Assistente de IA da Meta prioriza a coleta de dados em vez da automação de tarefas
O assistente de IA da Meta, Muse, ganhou popularidade com mais de 900.000 downloads na sua primeira semana, oferecendo aos utilizadores a capacidade de automatizar tarefas como a reserva de reservas e a gestão de e-mails. A aplicação, disponível no Instagram, WhatsApp e Messenger, utiliza uma máquina virtual para navegar na internet em nome dos utilizadores, demonstrando uma maior fiabilidade em comparação com ferramentas de IA anteriores. Críticos argumentam que a principal função do Muse é a coleta de dados, com funcionalidades como a 'Memória' a armazenar as preferências e as interações do utilizador sem uma opção de desativação. A Meta afirma que os dados são 'sanitizados' para o treino de IA, mas os defensores dos consumidores alertam para potenciais riscos de privacidade e táticas manipulativas. Rory Mir, da Electronic Frontier Foundation, destaca como as interações com o Muse alimentam efetivamente os dados para a Meta. Apesar das garantias da Meta de versões 'confidenciais' no final deste ano, persistem as preocupações sobre o impacto da aplicação na autonomia e na tomada de decisões do utilizador. O autor acabou por eliminar o Muse, citando o medo de uma dependência excessiva da IA e da perda de autonomia pessoal.

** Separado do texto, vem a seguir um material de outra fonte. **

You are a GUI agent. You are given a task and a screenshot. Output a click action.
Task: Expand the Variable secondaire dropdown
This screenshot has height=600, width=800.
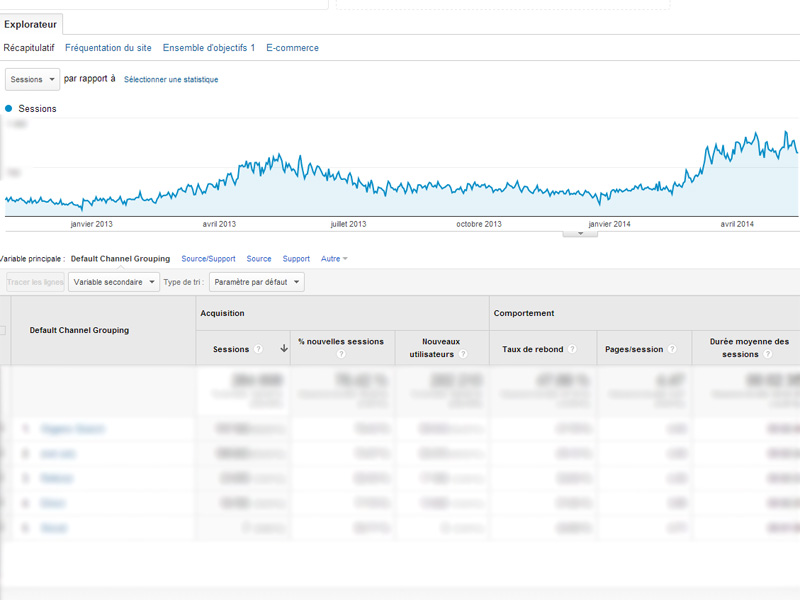coord(113,282)
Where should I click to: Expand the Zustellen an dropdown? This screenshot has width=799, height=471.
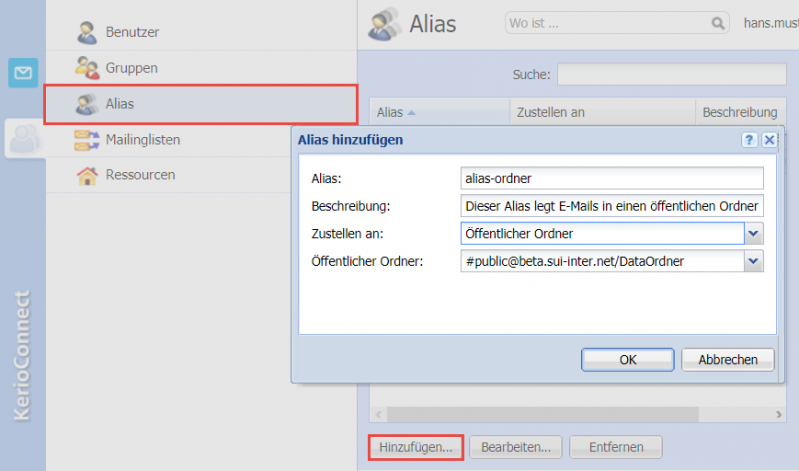click(754, 234)
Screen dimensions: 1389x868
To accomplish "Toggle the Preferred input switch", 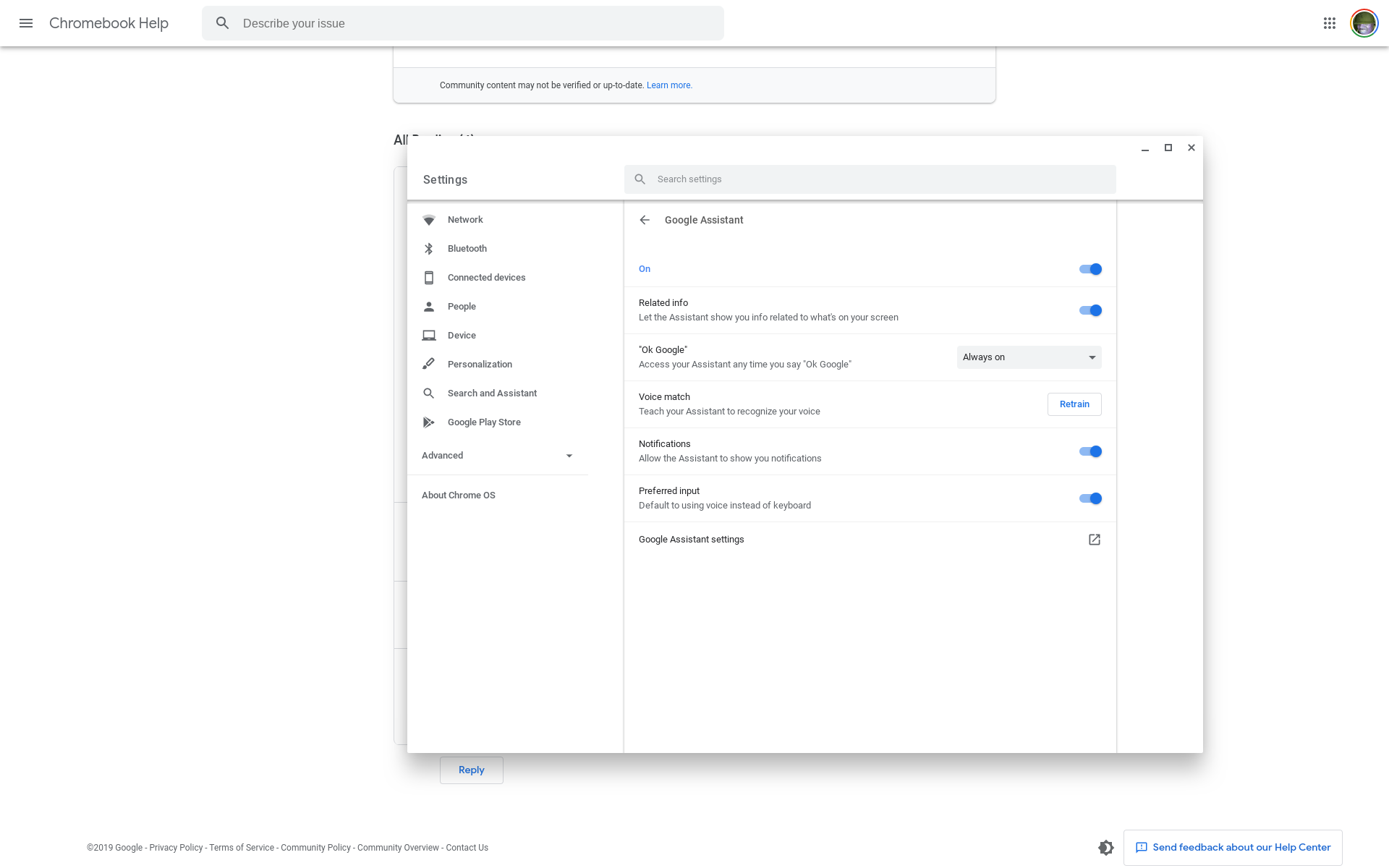I will point(1089,498).
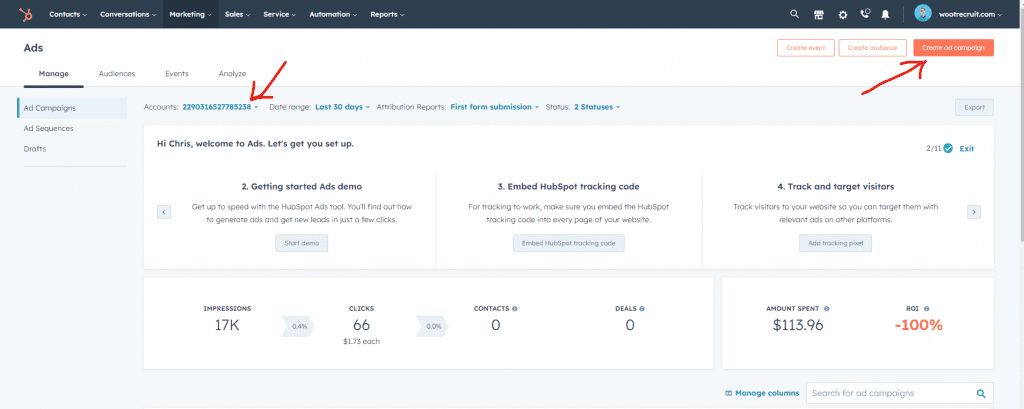The width and height of the screenshot is (1024, 409).
Task: Open the Date range Last 30 days dropdown
Action: pos(342,107)
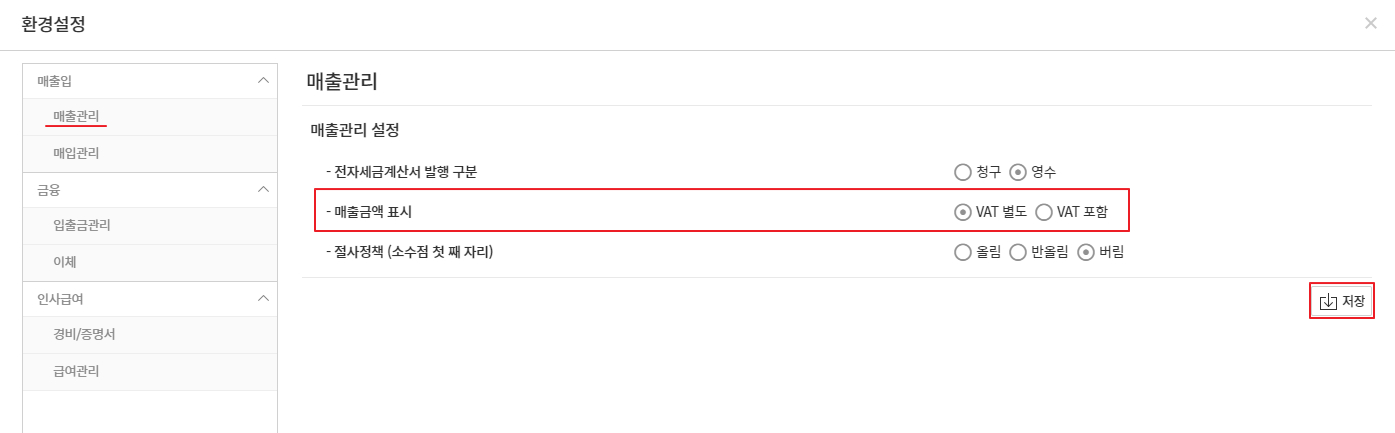
Task: Select 버림 rounding option
Action: coord(1086,252)
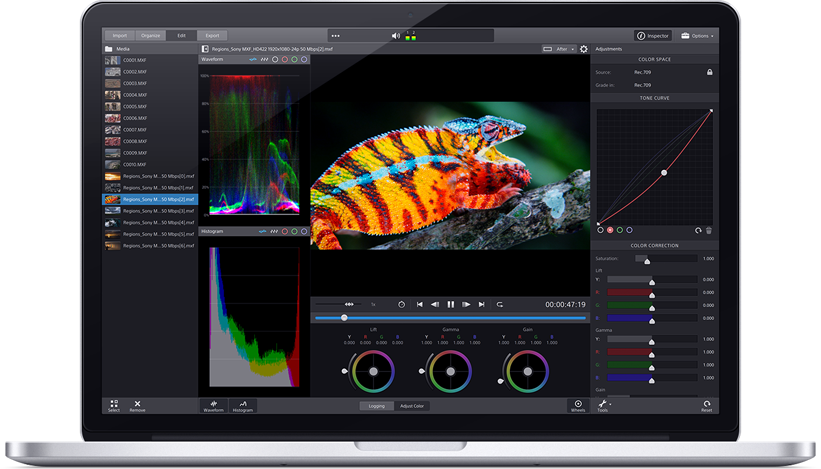Open the Options dropdown menu
This screenshot has width=821, height=469.
tap(698, 35)
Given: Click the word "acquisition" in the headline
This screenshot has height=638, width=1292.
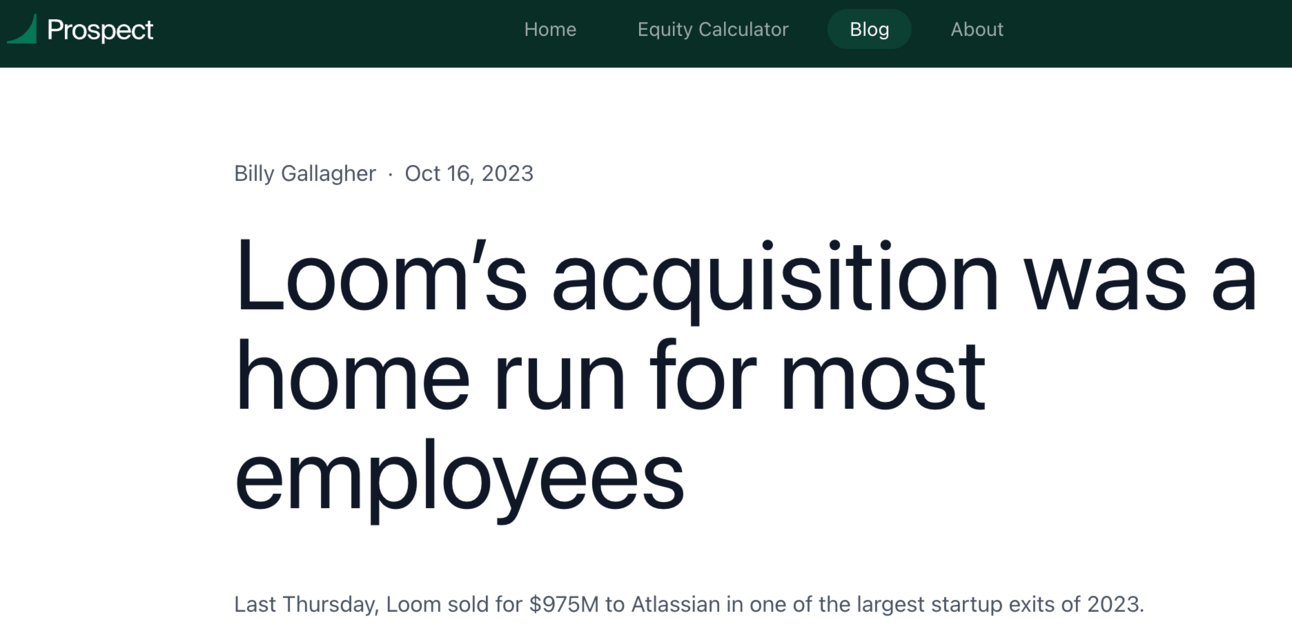Looking at the screenshot, I should tap(776, 277).
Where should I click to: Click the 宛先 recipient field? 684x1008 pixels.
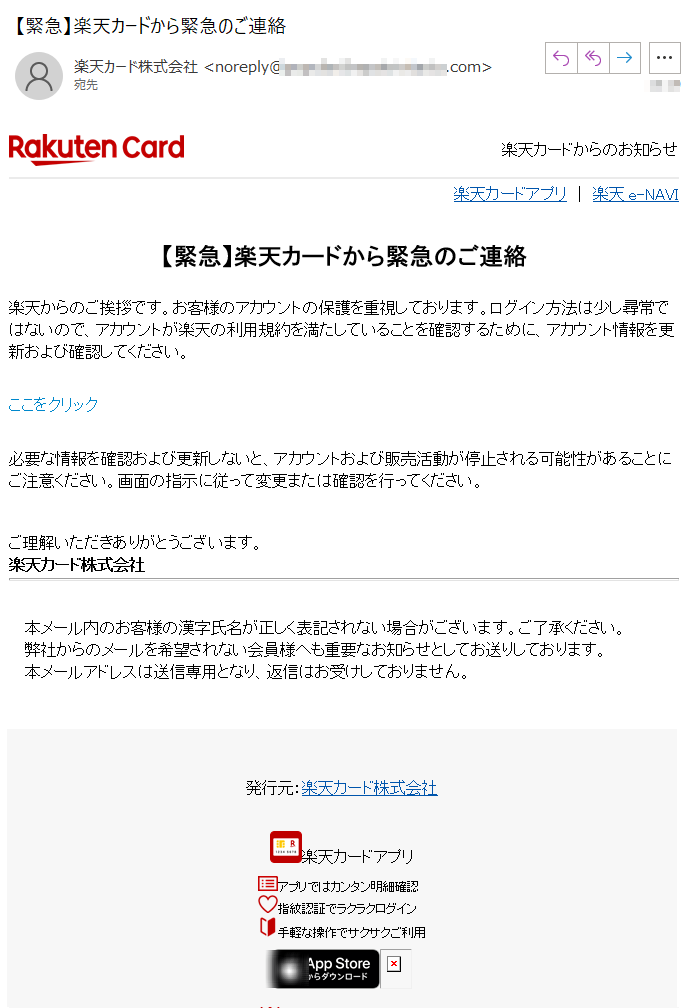[x=86, y=85]
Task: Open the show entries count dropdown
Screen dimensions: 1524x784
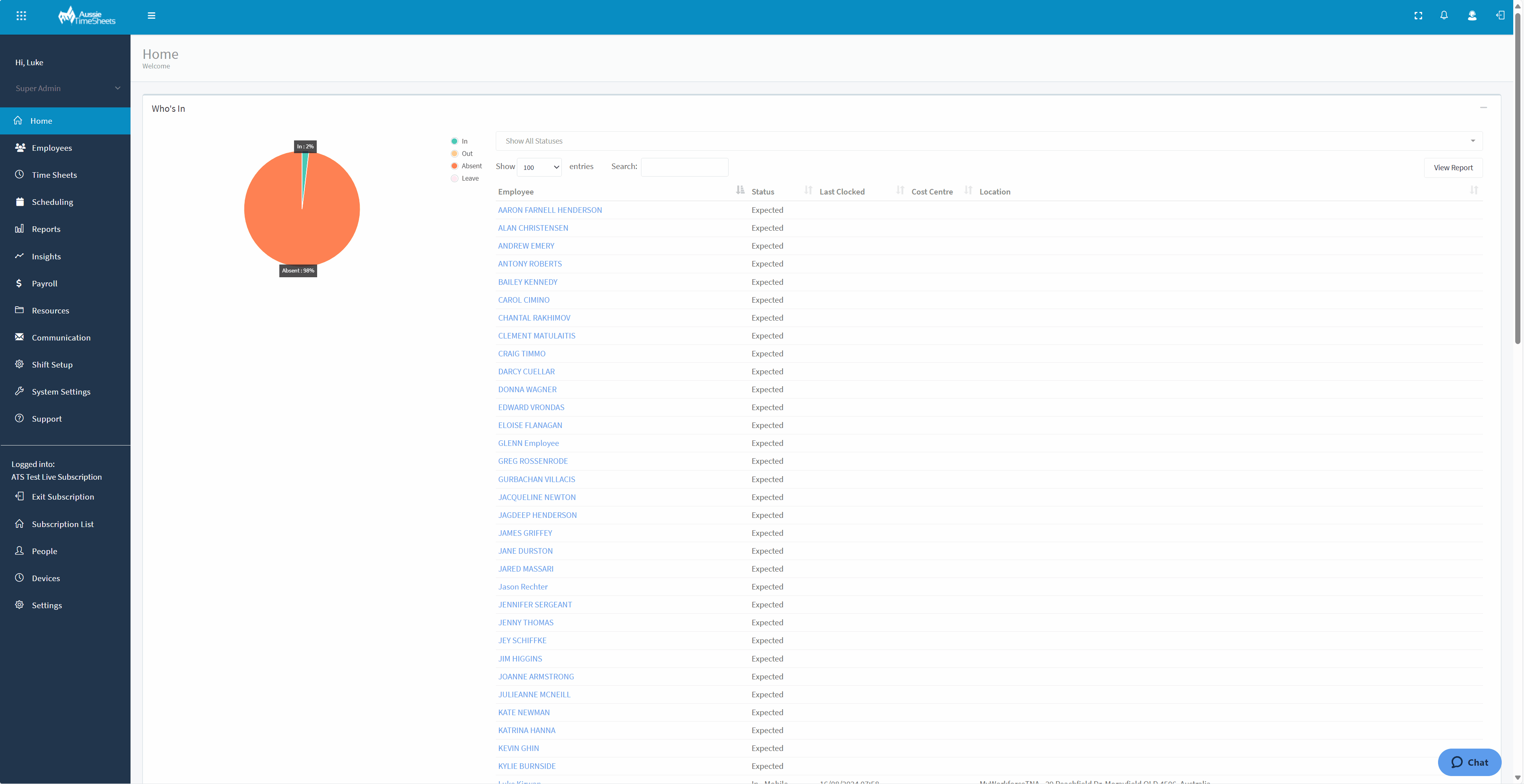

Tarek Sheasha, da Meta, defende a coleta de dados como essencial para melhorar os modelos de IA, enquanto Calli Schroeder, da Electronic Privacy Information Center, critica a abordagem da empresa como uma repetição de erros passados. A capacidade da aplicação de influenciar o direcionamento de anúncios através de algoritmos de rastreamento na web levanta ainda mais preocupações sobre o modelo de negócios baseado em dados da Meta. Margaret Mitchell, da Hugging Face, adverte que os agentes de IA podem degradar as capacidades cognitivas, reduzindo a supervisão do utilizador. A integração do Muse com o Facebook Marketplace e o seu esforço para obter acesso mais profundo aos dados destacam o seu papel na formação do comportamento e das preferências do utilizador. Os persistentes pedidos da aplicação para partilhar dados refletem uma tendência mais ampla de ferramentas de IA a priorizar a personalização em detrimento da privacidade.